Hi Petuniasmom. I have been dealing with this issue myself this summer. I know exactly how she feels. Its like someone has put a hundred pound weight on my chest. I can breathe but it just doesn't feel like I get enough oxygen and it is an effort. Cooling the air temp does seem to help but I have noticed recently (I live on the East Coast of the US and it has been wet, wet, wet) that it is not just the temp but the humidity too. For example, this morning I have goose bumps because the air temp outside is chilly (maybe around 60 degrees) but it is so humid that I am about to turn the air back on because I just feel like I can hardly breathe. I am going to get a dehumidifier as I believe this will help. I will probably have to put a long seeve shirt on after the AC has been on for a while because I can't regulate my temp very well and I will be cold but will still need to have it running for the breathing. I also find that when I am having a really bad day or an acute attack that an ice pack on the back of my neck wrapped in a thin towel helps. Interestingly, in the winter, I go the other way when I am indoors and can never warm up, have to wear many layers of clothing all the time including hats and scarves, and have to use a humidifier to keep the air from becoming too dry. I really think that my body has just gotten to a point that it can not adapt as others can and I have to be careful to control the environment to kind of maintain an artificial homeostasis for myself. I hope your daughter gets some relief soon and please let her know that she is not alone and there are people that really get what she's going through.

Hi kayjay.

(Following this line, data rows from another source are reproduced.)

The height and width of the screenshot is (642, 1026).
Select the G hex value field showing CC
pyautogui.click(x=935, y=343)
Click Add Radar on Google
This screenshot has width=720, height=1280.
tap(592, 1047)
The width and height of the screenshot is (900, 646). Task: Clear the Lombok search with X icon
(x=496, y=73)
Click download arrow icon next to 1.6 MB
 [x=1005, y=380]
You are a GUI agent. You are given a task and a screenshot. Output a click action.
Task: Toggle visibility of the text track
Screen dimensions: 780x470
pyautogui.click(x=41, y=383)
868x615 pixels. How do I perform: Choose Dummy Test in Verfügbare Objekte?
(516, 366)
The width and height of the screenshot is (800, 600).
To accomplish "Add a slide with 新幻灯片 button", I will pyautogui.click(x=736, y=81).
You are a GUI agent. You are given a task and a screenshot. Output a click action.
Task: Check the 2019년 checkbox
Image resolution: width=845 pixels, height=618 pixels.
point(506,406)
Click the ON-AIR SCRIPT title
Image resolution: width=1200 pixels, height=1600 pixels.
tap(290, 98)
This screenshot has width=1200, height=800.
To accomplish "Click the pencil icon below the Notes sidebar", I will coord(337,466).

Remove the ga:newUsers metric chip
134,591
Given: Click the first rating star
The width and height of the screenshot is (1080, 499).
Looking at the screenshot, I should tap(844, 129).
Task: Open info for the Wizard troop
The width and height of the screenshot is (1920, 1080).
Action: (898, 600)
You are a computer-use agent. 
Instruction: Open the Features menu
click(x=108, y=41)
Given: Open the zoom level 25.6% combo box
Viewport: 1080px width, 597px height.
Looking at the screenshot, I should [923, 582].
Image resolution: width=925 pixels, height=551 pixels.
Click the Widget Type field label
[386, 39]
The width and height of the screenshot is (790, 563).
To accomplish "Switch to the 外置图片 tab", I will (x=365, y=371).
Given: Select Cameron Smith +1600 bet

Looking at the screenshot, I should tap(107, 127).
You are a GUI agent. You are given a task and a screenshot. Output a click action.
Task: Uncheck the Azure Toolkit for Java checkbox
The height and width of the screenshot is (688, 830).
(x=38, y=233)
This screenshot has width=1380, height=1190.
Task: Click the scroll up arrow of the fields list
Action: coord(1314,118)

I only have very mild, very occasional night sweats now. But, when all of this started 4 years ago, I had them every night and they were really bad. It turned out I had Lyme Disease and Babesiosis(another tick-borne illness) both of which went undiagnosed for a long time. After I was properly treated for that, the night sweats improved dramatically. It may be worth looking into if you are active in the outdoors and they don't have any other good explanation for it. It is a common symptom of Lyme.